Bethesda Softworks’ Fallout 4 is everything a fan of open-world role playing games could want: big, bleak, and beautiful. With an immense map, a fascinating story, and a wealth of gameplay options to make each player’s world their own, Fallout 4 is easily Bethesda’s most ambitious title to date, and it shows in nearly every aspect of the game just how much attention to detail went into the title.

The game takes place in Boston. You play as a survivor of the last world war, where atomic bombs have wiped out most of human civilization. Luckily, you fled to vault 111 right before the bombs hit, a pre-war bunker that froze you and your family for over 200 years. When you wake up, you emerge out of the vault into a lifeless irradiated wasteland where violent raiders roam freely and survivors cling to life.

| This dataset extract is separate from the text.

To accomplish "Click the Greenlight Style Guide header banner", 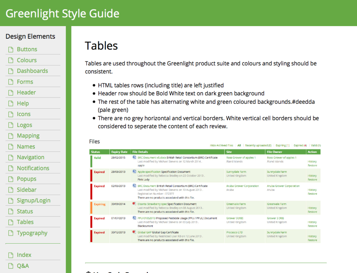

It is when you leave the vault where these games truly shine. Although you are given a fairly straight forward objective in the beginning—to find your lost son—you’re immediately able to go wherever you choose in the wasteland, picking up quests and fighting hideous monsters. Although the main quest line only takes about 15 hours to complete, there are easily hundreds of hours worth of things to do in Fallout 4, nearly all of them filled with fully voice-acted story.

That’s not to say Fallout 4 is all story. When negotiations break down, one can always trust the alternative of combat, and what a wonderfully violent alternative it is. What felt like a very inaccurate and stilted first-person combat system in previous games really turns around in Fallout 4. The VATS targeting system also makes a return, slowing down combat and letting you target individual body parts. Though in previous games it felt like a crutch for poor combat, here Bethesda remodels the system to work hand-in-hand with the manual shooting.

Nearly every aspect of Fallout 4 is similarly improved upon from previous instalments. In other Fallout games the maps have felt overly similar and drab (it is the nuclear apocalypse, after all), but now the commonwealth feels vibrant and distinct in all its interconnected areas.

The story, too, is much more engaging than previous Fallout games, and fans of the series will appreciate the ability to choose factions to side with throughout the game, rather than being funnelled down a narrow path like in Fallout 3. The art direction is also superb, and Fallout’s neo-50s aesthetic really shines through Bethesda’s clearly massive production value. Although the game is also rife with glitches, these glitches feel much fewer and farther between than previous games in the series, and only once in the 70 hours taken for this review did the game crash.

It’s hard to figure out exactly what kind of gamer wouldn’t like Fallout 4. It’s easily one of the most impressive games to come out this year, and anybody who appreciates open-world freedom should pick it up. This reviewer, for one, can’t wait to play it some more.